Your tasks
1. In the Parkinson's study text, retype the part that opens with the words containing "The study was" and closes with "with iatrogenic Parkinsonism.".
2. Carry on writing the Parkinson's study text from its last sentence.

Source text
The study was approved by Central London Research Committee 3 (reference number 10/H0716/85). Participants were recruited via the study website following a limited advertising campaign on local radio and in magazines with an older readership, and by email to members of the Parkinson's UK charity. Participants submitted an online consent form before passing to the secure test area. Inclusion criteria in this phase were residency in the UK and age 60–80 years. Exclusion criteria were pre-existing PD, movement disorder, stroke, motor neuron disease, dementia or drug usage known to be associated with iatrogenic Parkinsonism.

Participants completed a survey with demographic questions and items related to early non-motor features and risk factors for PD, which incorporated validated questionnaires, that is, the Hospital Anxiety Depression Scale, the RBD Screening Questionnaire (RBDSQ), and a number of individual questions that had been used in good quality observational studies that previously reported risk factors for PD.12 ,13 For the RBDSQ, we used a cut-off score of ≥5, which has previously been shown to have a sensitivity of 96% and specificity of 56% for diagnosis of RBD confirmed by polysomnography.13

The overall survey length was 56 items and it took approximately 20 min to complete, based on prior testing by members of the research team and 10 independent healthy volunteers aged 60–80 years, whose data were not included in the results.

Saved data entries
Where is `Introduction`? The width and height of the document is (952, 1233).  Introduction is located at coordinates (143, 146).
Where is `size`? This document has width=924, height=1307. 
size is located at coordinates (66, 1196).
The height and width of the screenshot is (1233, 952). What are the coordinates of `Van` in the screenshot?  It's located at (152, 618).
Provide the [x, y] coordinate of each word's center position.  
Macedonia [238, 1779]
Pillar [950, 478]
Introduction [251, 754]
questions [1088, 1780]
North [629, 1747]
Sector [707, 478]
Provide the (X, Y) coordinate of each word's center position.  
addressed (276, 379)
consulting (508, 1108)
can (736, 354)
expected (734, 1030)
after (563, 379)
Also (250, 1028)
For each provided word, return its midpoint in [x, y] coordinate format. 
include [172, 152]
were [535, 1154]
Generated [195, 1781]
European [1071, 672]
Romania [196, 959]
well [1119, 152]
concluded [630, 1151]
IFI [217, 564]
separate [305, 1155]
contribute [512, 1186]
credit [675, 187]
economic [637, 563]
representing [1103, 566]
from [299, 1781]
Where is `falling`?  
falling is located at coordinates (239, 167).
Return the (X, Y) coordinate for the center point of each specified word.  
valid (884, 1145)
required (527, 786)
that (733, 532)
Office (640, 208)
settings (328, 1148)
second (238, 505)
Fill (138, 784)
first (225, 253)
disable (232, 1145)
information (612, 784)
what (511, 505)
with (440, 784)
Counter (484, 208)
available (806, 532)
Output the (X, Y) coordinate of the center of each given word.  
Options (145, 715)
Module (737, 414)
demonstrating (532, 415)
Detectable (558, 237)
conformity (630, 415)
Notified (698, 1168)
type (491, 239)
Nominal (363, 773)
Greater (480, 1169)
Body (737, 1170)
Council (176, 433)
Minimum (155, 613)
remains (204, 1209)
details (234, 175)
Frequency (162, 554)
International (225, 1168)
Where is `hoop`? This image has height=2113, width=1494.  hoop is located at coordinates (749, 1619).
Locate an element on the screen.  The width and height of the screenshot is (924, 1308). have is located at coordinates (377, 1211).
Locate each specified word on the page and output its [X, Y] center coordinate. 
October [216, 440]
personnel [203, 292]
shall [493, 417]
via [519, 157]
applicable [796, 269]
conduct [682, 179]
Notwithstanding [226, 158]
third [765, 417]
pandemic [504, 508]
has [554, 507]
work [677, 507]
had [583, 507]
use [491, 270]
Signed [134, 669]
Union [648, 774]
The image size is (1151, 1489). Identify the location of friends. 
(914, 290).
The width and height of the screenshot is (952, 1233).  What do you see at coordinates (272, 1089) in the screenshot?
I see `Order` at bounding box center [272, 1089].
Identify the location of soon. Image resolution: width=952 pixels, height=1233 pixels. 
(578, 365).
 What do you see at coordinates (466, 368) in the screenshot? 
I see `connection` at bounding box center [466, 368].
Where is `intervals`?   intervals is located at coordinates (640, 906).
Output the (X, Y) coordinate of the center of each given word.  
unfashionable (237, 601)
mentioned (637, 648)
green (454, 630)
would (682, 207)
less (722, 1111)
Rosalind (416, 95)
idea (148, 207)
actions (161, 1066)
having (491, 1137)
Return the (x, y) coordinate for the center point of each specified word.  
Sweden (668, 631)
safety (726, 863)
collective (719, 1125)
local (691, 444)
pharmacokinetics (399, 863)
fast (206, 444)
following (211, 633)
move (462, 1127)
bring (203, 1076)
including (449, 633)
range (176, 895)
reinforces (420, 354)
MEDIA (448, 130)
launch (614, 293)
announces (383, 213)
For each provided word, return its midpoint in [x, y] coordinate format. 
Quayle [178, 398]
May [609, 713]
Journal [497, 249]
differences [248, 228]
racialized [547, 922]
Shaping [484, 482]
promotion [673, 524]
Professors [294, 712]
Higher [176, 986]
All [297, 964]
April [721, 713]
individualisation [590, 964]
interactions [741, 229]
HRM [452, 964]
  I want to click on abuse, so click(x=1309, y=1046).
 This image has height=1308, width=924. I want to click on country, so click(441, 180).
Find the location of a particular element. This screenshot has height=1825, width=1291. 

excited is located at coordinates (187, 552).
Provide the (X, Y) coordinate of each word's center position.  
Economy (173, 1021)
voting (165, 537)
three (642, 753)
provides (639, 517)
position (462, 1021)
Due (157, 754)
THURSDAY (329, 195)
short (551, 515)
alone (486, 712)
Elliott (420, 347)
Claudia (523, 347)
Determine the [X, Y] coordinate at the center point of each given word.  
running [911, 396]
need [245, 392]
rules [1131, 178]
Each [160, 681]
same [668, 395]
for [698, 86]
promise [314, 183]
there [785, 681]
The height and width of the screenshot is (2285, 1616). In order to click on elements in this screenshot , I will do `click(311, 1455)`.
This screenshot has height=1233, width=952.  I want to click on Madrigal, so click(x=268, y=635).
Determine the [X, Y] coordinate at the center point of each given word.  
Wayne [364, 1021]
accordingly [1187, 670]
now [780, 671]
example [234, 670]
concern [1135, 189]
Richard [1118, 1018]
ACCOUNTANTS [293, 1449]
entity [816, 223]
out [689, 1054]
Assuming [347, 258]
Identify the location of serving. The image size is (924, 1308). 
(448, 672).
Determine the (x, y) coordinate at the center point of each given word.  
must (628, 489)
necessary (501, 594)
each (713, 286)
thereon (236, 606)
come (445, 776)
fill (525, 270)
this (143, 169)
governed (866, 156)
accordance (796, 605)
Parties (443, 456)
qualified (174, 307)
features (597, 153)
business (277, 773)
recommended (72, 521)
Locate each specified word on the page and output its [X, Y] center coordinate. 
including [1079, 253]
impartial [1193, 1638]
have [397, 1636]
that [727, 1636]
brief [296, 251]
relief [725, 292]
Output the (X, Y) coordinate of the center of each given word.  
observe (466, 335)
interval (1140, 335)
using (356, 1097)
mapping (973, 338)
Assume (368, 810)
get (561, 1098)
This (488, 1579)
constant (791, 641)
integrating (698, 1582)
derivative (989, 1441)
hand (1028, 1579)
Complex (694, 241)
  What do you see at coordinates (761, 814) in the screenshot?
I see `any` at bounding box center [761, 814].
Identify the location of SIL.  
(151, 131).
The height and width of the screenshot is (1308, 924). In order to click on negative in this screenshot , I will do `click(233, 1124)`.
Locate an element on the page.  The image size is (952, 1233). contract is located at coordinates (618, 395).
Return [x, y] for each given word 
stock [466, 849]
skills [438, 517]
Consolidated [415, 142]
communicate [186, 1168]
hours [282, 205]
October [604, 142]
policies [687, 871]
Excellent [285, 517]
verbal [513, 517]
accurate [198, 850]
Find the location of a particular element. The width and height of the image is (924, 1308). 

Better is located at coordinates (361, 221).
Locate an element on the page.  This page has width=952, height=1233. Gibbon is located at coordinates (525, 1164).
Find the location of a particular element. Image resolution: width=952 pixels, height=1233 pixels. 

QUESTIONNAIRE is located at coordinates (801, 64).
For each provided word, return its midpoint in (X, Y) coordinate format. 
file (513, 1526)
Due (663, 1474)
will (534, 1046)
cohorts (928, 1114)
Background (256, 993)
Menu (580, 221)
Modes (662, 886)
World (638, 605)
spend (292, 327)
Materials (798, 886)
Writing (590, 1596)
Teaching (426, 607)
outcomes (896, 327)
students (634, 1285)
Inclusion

Results of the exercise
1.
The study was approved by Central London Research Committee 3 (reference number 10/H0716/85). Participants were recruited via the study website following a limited advertising campaign on local radio and in magazines with an older readership, and by email to members of the Parkinson's UK charity. Participants submitted an online consent form before passing to the secure test area. Inclusion criteria in this phase were residency in the UK and age 60–80 years. Exclusion criteria were pre-existing PD, movement disorder, stroke, motor neuron disease, dementia or drug usage known to be associated with iatrogenic Parkinsonism.

2.
Immediately after the survey, participants were invited to undertake a keyboard tapping task, the bradykinesia akinesia incoordination test (BRAIN test), which is used to assess upper limb motor function.14 ,15 The BRAIN test has recently been redeveloped to run in all internet browser software and has been validated in patients with PD and controls (manuscript in preparation, permission granted by AJN 2013). Participants use the index finger of a single hand to alternately strike the ‘S’ and ‘;’ keys on a standard computer keyboard, as fast and accurately as possible. The test is repeated for the other hand. The BRAIN test reports four variables calculated from key taps; (a) kinesia score (KS30), the number of key taps in 30 s; (b) akinesia time (AT30), the mean dwell time on each key in milliseconds (ms); (c) dysmetria score (DS30), a weighted index using the number of incorrectly hit keys scored in a target fashion; and (d) arrhythmia score (AS30), the variance of the time interval in milliseconds between keystrokes. Of these KS30 is the most sensitive parameter for diagnosis of PD and determining PD severity.14 The BRAIN test can be accessed at http://www.predictpd.com/braintest and applications to use this can be directed to AJN via the same web link.

Participants were also sent the US version of the University of Pennsylvania Smell Identification Test (UPSIT) via post. The UPSIT is a 40-item scratch and sniff smell test (composed of four booklets, each with 10 test pages) that has been used extensively in the investigation of smell disturbance in neurological disease.16 In line with the ongoing Parkinson's At-Risk Study, which uses smell loss to identify individuals at risk of future PD, we used the lower 15th centile of UPSIT scores as the cut-off to denote hyposmia.6 The answers were entered on the study website by most participants. A minority (n=155) returned results completed in the test booklets only.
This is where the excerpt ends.